Was there a young man anywhere in the 1960s who didn't substitute his home town's name for that of Mobile in Bob Dylan's "Stuck Inside of Mobile with the Memphis Blues Again?" In the case of 16-year-old Jon Mosher, that town is Brewster, N.Y--a blue-collar, small-minded place that he and his unlikely three best friends can't wait to escape. As he watches the "children of God... hitching backward up Route 22," he says of his town, "Woodstock may have been just across the river, but Brewster was a different world."

Replete with details of the music and anti-war freedom rhetoric of the era, Mark Slouka's Brewster epitomizes the coming-of-age novel. Jon's German-Jewish immigrant father owns the town's shoe store. After the childhood death of his older brother, his parents turn inward and leave the alienated Jon on his own to befriend Ray Cappicciano, the brawling son of an abusive alcoholic ex-cop; Frank Krapinski, a zealous Christian track teammate; and Karen Dorsey, a brainy beauty who chooses the pugnacious Ray over the introverted Jon. Together they navigate high school, smoke and drink beer, huddle in their bedrooms "listening to the Stones turned low, which doesn't work," and discuss Camus's The Stranger. ("This guy, Meursault, was... like a sack that's been filled up with certain things--just like all of us. When he couldn't take it anymore, he killed somebody.")
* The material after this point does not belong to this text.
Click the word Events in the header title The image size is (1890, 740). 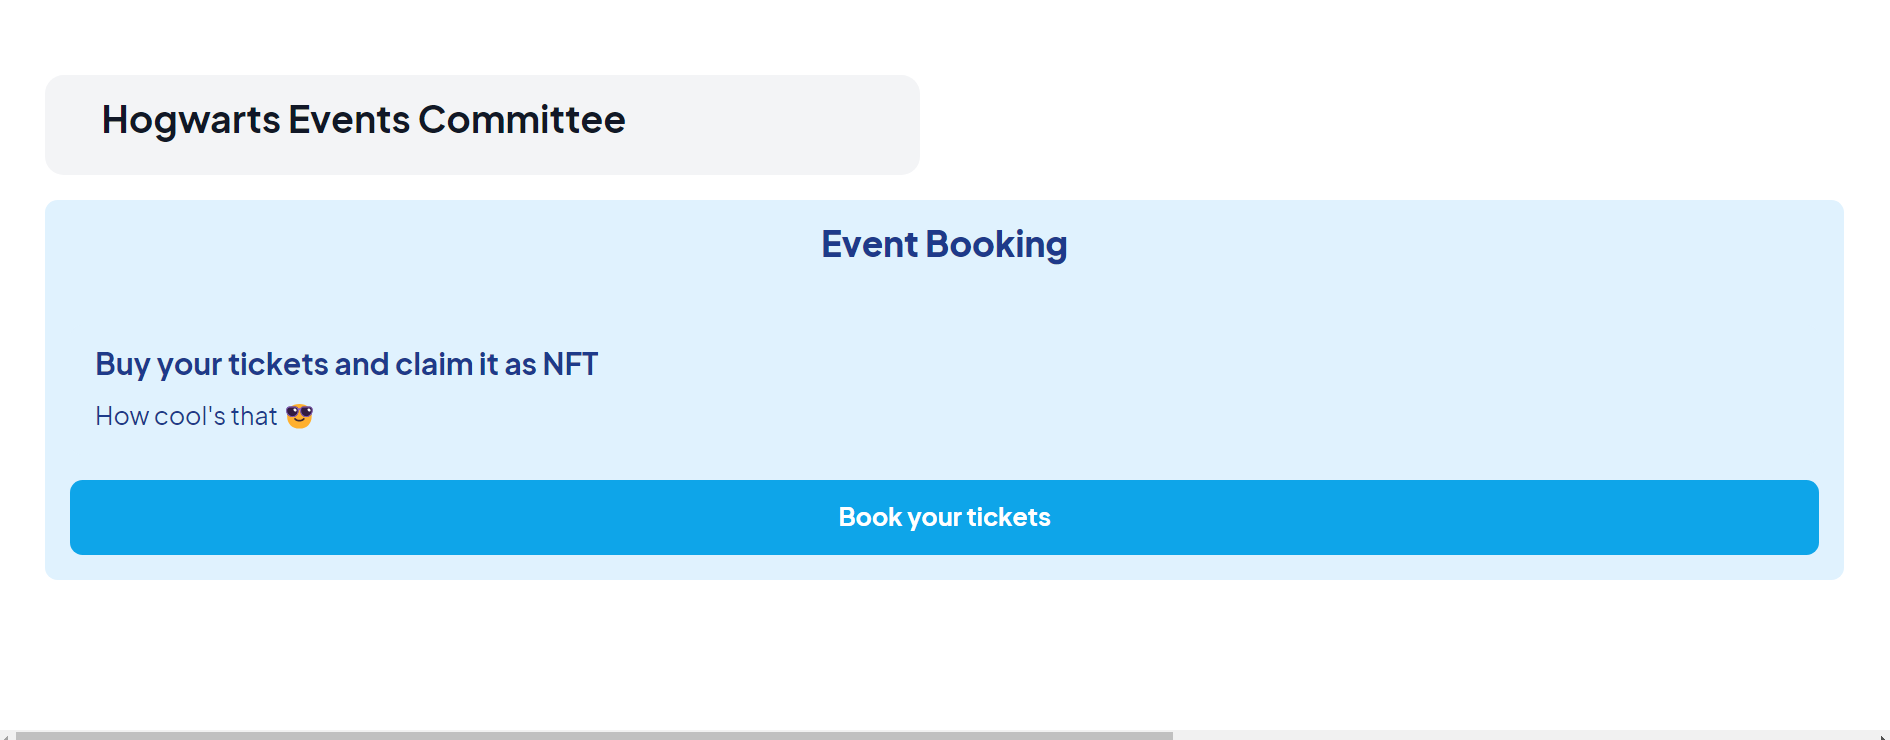click(349, 120)
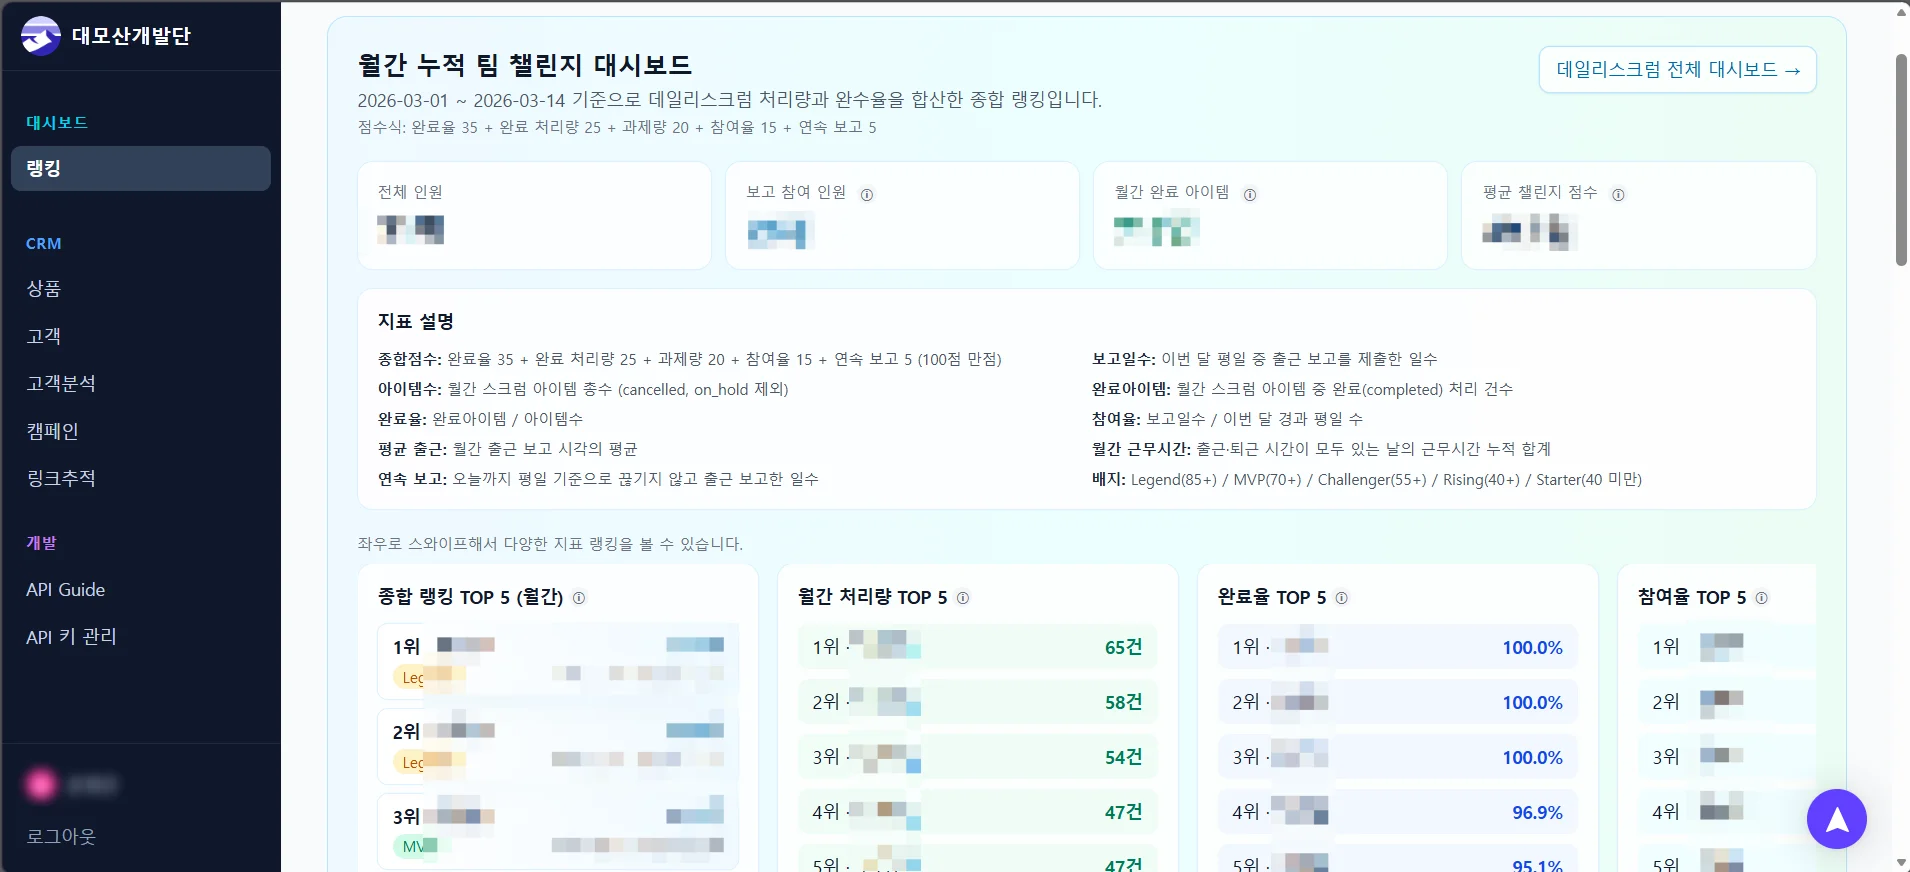Click the 1위 row in 월간 처리량
This screenshot has width=1910, height=872.
click(x=977, y=647)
The tight foursome find strength in the shared challenges they face at home and their naïve dreams of escaping to a better future. However, just as Woodstock had its Altamont, the longed-for future of the four friends is darkened by a violent confrontation between Ray and his father that changes the fates of all of them.

Slouka (God's Fool; Lost Lake) has not only a true ear for the conversational ambivalence of the young in the tumultuous '60s of small-town America, but also a clear view of the fatalism such small-town life engenders. "You'll be OK," Jon's track coach counsels him when his dreams have come apart. Then "he looked down at his left hand like a woman looking at her manicure, thinking about how her marriage has died. 'That's the thing--[life] goes on. With or without you.'" Sometimes, Bob Dylan notwithstanding, Memphis is no better than Mobile.  --Bruce Jacobs

Shelf Talker: Slouka perfectly captures the voices and frustrations of four young friends in a small town during "the winter after the summer of love."